## The problem
Reproduce exactly the lines of the material beneath, from the line that contains "Task: Collapse the 関東 region section" to the line that contains "Given: Open 爱布丁350 user profile link", both included, and no other lines.

## Task input
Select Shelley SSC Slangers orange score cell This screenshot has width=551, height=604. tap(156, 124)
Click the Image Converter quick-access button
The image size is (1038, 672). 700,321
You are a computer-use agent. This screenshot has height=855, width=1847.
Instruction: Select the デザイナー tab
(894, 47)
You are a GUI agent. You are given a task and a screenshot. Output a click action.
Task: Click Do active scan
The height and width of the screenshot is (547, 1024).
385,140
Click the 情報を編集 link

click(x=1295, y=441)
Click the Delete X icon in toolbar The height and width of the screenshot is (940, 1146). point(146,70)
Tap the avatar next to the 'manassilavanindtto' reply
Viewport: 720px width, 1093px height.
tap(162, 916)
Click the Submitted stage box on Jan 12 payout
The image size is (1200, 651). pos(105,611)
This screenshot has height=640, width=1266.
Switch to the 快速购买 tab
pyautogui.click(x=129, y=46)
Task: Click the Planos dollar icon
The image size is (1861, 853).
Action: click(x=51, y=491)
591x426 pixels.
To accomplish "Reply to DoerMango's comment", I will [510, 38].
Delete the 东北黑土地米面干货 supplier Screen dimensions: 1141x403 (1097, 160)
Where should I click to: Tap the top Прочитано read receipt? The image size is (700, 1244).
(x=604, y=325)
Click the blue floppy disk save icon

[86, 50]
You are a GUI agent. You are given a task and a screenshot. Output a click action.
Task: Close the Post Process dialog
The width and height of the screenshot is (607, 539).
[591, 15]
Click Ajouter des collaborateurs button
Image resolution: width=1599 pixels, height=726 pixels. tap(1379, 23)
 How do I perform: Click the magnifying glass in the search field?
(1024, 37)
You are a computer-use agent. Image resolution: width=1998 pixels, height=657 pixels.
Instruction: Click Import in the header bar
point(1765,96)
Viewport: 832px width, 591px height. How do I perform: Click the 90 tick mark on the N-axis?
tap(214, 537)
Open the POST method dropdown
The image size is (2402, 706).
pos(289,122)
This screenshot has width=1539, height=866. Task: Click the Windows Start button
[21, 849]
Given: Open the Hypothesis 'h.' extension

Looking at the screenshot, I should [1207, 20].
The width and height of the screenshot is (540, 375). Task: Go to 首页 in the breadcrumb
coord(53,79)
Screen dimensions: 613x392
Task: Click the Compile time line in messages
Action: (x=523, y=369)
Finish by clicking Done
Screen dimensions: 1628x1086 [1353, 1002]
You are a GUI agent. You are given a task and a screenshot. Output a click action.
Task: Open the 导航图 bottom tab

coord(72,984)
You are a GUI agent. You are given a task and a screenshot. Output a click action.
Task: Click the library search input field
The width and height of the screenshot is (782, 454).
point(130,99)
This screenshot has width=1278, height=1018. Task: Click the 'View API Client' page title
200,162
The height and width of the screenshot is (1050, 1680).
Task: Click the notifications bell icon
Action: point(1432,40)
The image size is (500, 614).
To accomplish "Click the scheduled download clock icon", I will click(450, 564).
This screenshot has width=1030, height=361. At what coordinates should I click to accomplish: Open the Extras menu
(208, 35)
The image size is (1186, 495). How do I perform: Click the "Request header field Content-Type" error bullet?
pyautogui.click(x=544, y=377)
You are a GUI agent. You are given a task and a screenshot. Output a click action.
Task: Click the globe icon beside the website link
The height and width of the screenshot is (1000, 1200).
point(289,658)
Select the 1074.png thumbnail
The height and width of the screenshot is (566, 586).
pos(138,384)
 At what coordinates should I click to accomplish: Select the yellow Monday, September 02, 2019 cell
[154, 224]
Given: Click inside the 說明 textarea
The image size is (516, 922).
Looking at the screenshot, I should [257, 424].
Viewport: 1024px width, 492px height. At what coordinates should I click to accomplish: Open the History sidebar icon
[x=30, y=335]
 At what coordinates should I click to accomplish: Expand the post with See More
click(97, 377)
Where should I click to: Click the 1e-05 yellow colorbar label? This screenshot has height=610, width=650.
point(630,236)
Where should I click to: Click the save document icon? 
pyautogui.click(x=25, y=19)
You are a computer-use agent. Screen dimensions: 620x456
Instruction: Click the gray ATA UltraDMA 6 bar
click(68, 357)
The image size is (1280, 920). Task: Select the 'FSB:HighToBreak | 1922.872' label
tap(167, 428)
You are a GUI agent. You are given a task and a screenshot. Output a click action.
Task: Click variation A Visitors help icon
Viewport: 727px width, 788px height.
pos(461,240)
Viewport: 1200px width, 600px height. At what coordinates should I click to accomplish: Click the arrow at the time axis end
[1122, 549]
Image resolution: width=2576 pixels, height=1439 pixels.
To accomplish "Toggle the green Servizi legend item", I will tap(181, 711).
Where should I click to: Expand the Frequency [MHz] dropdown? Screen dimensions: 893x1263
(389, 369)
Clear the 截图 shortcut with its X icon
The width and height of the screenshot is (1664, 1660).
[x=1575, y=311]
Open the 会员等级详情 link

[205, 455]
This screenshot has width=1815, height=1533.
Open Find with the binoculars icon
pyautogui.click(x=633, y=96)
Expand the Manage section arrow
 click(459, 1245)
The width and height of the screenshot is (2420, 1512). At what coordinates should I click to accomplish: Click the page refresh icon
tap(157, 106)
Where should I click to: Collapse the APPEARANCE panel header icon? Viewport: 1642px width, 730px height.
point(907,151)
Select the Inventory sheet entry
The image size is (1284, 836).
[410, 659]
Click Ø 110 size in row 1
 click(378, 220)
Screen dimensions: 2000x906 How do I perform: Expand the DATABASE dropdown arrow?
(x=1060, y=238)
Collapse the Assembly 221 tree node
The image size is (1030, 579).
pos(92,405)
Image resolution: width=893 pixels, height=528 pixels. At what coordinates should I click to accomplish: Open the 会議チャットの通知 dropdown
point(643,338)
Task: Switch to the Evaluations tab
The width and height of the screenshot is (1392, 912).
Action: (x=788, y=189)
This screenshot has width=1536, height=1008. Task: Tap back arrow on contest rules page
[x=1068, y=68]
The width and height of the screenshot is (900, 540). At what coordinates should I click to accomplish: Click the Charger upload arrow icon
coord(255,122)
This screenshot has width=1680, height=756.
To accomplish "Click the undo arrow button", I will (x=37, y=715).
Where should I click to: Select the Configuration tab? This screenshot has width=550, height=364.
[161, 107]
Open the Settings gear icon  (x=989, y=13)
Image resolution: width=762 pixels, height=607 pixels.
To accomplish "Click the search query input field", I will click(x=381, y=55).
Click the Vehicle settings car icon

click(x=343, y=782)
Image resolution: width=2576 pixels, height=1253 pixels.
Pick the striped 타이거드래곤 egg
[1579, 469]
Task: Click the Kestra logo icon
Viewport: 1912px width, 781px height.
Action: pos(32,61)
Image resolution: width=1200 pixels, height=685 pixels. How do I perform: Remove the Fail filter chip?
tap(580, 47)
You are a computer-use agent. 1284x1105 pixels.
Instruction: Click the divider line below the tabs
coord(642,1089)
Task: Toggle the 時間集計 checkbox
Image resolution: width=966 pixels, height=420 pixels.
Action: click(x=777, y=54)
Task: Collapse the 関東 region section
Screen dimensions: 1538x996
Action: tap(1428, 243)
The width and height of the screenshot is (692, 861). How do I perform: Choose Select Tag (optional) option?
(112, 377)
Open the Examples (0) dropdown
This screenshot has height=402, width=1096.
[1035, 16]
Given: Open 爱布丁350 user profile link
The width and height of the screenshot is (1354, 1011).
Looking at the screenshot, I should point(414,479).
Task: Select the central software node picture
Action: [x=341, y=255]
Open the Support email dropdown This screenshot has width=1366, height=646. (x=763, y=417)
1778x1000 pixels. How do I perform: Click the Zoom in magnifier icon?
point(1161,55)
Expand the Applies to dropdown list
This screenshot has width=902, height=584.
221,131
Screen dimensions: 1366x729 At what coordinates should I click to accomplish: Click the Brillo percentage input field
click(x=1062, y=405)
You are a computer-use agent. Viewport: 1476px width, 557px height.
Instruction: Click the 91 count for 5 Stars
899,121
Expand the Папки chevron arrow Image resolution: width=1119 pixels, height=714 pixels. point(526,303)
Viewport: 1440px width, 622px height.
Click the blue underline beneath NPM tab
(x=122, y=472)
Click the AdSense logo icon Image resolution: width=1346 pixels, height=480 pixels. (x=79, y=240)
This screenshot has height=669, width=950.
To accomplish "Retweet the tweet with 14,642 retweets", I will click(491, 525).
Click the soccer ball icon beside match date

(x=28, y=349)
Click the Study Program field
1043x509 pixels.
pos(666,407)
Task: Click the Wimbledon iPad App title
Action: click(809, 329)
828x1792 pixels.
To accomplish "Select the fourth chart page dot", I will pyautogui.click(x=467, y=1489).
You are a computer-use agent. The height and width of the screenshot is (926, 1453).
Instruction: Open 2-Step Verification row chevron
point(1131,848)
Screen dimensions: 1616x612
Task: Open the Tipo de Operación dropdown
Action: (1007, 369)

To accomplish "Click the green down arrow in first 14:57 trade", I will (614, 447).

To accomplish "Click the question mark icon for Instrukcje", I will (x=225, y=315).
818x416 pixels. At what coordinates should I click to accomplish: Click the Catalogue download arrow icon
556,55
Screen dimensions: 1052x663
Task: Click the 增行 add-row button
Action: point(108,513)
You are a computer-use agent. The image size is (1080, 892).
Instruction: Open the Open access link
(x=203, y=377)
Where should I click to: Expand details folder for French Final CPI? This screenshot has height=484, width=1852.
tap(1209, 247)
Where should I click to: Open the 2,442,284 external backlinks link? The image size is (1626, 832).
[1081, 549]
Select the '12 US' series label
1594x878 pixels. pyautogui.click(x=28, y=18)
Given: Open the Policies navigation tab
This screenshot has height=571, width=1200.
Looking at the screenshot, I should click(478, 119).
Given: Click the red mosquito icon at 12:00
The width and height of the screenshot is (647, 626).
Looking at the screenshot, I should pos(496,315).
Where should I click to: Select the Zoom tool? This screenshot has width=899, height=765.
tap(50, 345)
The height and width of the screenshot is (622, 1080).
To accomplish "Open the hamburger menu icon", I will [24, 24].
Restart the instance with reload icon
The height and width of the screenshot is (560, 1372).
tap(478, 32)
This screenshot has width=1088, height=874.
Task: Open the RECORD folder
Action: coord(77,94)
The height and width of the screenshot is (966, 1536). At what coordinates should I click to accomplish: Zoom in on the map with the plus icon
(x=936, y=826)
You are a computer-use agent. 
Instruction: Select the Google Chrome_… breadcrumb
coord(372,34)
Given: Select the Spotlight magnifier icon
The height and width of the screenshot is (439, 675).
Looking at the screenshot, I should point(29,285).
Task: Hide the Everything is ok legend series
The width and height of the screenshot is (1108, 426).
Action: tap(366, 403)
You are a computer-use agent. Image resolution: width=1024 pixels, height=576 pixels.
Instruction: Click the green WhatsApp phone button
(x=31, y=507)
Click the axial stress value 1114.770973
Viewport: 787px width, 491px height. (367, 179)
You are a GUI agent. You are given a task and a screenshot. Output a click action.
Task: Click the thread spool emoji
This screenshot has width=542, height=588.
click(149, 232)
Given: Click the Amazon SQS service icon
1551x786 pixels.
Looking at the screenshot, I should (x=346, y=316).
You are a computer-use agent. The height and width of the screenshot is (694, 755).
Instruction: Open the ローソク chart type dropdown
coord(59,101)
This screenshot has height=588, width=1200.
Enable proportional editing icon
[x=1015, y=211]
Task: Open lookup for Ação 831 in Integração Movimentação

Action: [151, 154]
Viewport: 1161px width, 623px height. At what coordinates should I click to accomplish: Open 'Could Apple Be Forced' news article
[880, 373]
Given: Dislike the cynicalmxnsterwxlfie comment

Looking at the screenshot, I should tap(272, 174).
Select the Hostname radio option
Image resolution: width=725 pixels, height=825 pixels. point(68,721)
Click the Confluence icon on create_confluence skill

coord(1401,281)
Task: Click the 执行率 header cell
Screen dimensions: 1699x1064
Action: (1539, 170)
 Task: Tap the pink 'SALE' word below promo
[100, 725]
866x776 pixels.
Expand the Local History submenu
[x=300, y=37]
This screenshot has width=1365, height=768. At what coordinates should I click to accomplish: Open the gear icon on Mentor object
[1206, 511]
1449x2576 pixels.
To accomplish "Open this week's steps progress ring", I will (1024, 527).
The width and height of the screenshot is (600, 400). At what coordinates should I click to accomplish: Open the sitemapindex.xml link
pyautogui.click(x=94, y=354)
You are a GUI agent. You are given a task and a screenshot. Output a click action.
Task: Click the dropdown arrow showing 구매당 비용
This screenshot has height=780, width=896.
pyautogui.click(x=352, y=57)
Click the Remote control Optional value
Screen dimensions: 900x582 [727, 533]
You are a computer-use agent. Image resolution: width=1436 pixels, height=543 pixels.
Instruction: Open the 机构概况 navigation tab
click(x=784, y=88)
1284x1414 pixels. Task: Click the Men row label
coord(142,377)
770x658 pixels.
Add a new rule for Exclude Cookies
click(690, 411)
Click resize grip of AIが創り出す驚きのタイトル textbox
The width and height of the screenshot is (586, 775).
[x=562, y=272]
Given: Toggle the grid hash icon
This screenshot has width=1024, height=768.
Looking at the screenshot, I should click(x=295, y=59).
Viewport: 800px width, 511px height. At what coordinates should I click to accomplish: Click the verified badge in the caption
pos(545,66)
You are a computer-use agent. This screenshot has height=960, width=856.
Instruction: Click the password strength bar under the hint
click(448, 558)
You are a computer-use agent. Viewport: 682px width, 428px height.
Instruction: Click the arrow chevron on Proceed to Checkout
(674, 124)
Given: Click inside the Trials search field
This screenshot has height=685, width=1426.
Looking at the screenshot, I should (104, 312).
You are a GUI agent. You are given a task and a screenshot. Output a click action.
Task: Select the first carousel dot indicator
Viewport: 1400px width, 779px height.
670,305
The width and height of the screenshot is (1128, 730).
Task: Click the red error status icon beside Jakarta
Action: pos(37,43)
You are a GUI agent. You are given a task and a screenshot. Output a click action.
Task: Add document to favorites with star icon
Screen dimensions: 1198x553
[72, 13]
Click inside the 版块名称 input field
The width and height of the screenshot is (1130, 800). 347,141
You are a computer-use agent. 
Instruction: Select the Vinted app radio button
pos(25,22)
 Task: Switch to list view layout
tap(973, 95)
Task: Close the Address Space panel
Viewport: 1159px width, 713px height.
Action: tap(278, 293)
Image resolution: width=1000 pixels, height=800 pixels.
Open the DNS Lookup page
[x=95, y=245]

## Result of this exercise
Task: Collapse the 関東 region section
Screen dimensions: 1538x996
Action: tap(1428, 243)
The width and height of the screenshot is (692, 861). How do I perform: Choose Select Tag (optional) option?
(112, 377)
Open the Examples (0) dropdown
This screenshot has height=402, width=1096.
[1035, 16]
Given: Open 爱布丁350 user profile link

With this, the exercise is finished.